Il 22 dicembre si è consumata una brutta pagina del comune di Cerveteri
che ha riportato l’ente indietro nel tempo: la delegazione trattante convocata, ha
approvato un regolamento delle progressioni economiche orizzontali, ad avviso della Uil fpl, iniquo, contradditorio e soprattutto discriminatorio improntato a regole non uguali per tutti i dipendenti tendenti a privilegiarne alcuni a scapito di altri.
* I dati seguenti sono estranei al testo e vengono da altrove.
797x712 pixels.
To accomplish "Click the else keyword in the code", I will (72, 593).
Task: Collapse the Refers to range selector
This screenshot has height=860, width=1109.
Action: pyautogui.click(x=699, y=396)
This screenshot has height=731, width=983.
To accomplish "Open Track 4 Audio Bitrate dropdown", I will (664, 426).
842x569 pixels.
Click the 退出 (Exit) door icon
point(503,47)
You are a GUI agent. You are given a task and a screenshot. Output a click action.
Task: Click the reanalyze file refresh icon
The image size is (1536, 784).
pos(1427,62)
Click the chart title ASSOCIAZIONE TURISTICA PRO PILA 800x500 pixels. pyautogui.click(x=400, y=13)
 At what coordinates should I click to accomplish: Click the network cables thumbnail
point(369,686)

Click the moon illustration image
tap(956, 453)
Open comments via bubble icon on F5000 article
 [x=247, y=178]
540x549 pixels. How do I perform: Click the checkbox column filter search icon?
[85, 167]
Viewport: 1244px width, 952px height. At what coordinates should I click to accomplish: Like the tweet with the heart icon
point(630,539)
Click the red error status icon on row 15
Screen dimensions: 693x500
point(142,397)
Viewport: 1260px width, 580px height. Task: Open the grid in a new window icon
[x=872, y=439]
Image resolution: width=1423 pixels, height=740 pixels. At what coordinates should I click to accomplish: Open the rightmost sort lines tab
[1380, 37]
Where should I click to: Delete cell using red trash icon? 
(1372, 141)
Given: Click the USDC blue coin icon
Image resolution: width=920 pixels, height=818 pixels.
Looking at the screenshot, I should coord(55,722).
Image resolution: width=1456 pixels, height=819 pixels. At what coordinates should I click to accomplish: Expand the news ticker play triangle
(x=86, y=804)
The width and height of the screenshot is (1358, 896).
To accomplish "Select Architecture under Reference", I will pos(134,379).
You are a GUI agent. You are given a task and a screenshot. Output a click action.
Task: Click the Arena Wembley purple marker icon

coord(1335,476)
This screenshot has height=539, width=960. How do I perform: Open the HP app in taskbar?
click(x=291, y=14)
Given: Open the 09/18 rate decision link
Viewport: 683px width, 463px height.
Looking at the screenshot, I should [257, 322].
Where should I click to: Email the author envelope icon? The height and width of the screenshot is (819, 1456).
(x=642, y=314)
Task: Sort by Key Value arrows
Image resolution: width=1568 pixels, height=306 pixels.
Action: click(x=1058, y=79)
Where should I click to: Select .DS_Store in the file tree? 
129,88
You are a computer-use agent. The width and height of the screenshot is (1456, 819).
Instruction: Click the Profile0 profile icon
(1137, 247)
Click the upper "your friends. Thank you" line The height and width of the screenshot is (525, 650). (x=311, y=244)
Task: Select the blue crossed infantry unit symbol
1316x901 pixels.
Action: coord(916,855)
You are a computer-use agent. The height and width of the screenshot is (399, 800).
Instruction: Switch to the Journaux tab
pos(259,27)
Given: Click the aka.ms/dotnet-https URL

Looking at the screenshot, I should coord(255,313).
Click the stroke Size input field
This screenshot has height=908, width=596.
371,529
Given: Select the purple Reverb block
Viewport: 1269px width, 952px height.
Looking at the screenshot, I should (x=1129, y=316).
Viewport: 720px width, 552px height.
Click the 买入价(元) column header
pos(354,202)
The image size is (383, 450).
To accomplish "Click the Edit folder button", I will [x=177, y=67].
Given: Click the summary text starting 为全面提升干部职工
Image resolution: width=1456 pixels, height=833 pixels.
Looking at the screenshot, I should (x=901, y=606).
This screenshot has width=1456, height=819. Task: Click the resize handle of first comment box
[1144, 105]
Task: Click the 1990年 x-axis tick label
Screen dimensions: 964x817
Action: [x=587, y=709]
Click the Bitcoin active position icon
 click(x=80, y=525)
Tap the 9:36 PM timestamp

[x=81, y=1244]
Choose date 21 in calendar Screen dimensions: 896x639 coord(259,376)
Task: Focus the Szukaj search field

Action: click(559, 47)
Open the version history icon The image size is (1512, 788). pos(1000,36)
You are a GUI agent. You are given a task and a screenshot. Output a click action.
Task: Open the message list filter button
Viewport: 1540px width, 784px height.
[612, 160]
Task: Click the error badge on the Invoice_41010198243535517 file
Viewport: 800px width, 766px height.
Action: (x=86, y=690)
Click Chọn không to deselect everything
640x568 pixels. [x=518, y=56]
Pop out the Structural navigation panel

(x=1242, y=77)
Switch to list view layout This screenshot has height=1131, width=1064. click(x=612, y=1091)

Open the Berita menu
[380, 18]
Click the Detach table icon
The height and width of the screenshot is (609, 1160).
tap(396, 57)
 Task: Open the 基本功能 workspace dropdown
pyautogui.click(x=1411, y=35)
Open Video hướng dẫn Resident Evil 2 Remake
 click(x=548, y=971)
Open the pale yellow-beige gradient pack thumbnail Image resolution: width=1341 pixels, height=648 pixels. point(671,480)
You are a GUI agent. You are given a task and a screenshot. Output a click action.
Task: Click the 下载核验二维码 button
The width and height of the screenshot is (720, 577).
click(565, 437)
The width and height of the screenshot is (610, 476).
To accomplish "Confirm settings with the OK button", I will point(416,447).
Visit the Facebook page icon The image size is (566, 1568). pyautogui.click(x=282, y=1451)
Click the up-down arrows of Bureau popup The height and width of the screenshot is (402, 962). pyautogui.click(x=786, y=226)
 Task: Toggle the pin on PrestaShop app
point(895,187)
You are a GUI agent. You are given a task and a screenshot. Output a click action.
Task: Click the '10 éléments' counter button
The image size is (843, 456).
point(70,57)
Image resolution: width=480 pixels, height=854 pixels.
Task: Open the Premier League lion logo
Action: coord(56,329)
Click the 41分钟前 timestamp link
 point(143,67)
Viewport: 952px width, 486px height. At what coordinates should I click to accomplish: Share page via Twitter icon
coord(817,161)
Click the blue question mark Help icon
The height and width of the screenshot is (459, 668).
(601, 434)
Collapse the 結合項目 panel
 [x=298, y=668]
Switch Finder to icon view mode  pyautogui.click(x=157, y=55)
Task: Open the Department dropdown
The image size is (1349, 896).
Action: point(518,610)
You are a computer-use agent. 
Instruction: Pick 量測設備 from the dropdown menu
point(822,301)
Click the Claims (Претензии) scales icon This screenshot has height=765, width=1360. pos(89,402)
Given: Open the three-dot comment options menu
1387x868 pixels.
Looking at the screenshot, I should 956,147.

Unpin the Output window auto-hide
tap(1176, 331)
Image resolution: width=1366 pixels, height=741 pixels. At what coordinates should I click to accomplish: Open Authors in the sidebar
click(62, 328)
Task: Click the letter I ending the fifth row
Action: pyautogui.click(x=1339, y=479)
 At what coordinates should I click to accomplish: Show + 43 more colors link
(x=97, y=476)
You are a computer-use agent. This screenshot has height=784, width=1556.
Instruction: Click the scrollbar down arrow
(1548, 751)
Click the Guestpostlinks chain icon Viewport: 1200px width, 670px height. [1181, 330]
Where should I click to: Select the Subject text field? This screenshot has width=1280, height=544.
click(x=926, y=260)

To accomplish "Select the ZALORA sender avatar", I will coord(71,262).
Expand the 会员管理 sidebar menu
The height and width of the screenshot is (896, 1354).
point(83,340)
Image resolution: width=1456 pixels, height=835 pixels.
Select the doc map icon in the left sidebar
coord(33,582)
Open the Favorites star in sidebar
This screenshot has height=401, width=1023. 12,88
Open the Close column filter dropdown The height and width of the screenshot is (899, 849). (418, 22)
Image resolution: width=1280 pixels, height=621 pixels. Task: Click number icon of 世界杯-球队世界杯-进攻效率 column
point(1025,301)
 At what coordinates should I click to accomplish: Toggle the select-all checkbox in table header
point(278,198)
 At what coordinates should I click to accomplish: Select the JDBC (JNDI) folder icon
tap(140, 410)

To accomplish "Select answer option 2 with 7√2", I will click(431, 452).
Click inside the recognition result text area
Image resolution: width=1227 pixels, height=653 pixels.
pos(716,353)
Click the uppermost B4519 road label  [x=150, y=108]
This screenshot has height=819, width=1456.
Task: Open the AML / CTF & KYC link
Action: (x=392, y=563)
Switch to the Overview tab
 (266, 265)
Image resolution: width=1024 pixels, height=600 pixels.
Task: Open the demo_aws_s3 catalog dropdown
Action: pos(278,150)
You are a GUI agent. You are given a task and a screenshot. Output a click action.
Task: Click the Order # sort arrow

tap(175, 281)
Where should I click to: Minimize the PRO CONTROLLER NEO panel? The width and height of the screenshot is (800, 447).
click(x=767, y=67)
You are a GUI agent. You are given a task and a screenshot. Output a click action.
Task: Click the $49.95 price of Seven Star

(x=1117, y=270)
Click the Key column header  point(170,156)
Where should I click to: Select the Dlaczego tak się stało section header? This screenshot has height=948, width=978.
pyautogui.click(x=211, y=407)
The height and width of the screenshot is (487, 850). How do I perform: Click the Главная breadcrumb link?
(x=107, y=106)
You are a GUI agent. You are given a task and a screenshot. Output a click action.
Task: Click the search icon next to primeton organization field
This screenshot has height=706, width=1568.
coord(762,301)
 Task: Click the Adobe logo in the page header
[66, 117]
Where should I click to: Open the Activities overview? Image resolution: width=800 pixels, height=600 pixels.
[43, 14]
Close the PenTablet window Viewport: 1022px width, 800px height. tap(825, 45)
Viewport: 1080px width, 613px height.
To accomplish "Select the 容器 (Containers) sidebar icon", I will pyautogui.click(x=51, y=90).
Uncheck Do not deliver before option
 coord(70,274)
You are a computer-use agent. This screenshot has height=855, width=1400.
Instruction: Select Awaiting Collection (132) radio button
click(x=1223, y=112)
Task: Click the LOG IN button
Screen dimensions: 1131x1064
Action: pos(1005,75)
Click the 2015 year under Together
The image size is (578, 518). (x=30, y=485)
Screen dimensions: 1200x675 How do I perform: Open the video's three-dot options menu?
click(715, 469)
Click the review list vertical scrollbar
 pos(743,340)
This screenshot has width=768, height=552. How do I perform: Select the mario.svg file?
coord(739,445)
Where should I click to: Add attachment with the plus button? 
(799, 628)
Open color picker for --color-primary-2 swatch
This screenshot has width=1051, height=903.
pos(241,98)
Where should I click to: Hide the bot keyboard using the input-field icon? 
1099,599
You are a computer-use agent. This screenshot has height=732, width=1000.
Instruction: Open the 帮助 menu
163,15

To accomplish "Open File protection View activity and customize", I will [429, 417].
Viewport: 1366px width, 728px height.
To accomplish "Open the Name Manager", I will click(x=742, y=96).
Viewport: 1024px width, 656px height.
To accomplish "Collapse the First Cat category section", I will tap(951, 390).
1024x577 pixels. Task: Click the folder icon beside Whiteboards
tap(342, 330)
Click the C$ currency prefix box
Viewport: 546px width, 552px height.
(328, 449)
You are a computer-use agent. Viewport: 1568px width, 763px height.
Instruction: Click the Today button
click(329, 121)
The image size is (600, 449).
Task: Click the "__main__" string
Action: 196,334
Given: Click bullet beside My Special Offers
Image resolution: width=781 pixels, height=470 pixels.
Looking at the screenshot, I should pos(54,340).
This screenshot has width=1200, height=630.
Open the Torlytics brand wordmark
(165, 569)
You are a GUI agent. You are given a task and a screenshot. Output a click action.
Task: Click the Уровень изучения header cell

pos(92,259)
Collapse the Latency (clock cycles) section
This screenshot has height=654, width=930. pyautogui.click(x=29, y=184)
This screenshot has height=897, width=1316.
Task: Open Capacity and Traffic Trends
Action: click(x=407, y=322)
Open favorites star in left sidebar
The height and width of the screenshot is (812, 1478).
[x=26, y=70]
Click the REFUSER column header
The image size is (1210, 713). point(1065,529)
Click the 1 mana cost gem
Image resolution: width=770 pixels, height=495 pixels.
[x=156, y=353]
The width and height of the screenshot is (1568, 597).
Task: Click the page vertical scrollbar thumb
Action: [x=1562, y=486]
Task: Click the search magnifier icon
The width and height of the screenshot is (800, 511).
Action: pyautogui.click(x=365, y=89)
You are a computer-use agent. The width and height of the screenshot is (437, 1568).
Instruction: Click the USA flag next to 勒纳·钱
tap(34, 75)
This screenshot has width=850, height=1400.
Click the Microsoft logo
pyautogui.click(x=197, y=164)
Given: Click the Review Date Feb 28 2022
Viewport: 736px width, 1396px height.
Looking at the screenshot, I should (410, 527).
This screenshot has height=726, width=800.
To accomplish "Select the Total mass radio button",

Le progressioni economiche orizzontali, come stabilito dalla norma, sono previste per coloro che hanno dimostrato particolare impegno e hanno acquisito notevole capacità di lavoro in base alle valutazioni ottenute da chi li ha diretti e ciò a prescindere dall’ente di provenienza o dall’anzianità di servizio sic et sempliciter. Gli avanzanenti di carriera dovrebbero tener conto del merito e non di requisiti puramente locali.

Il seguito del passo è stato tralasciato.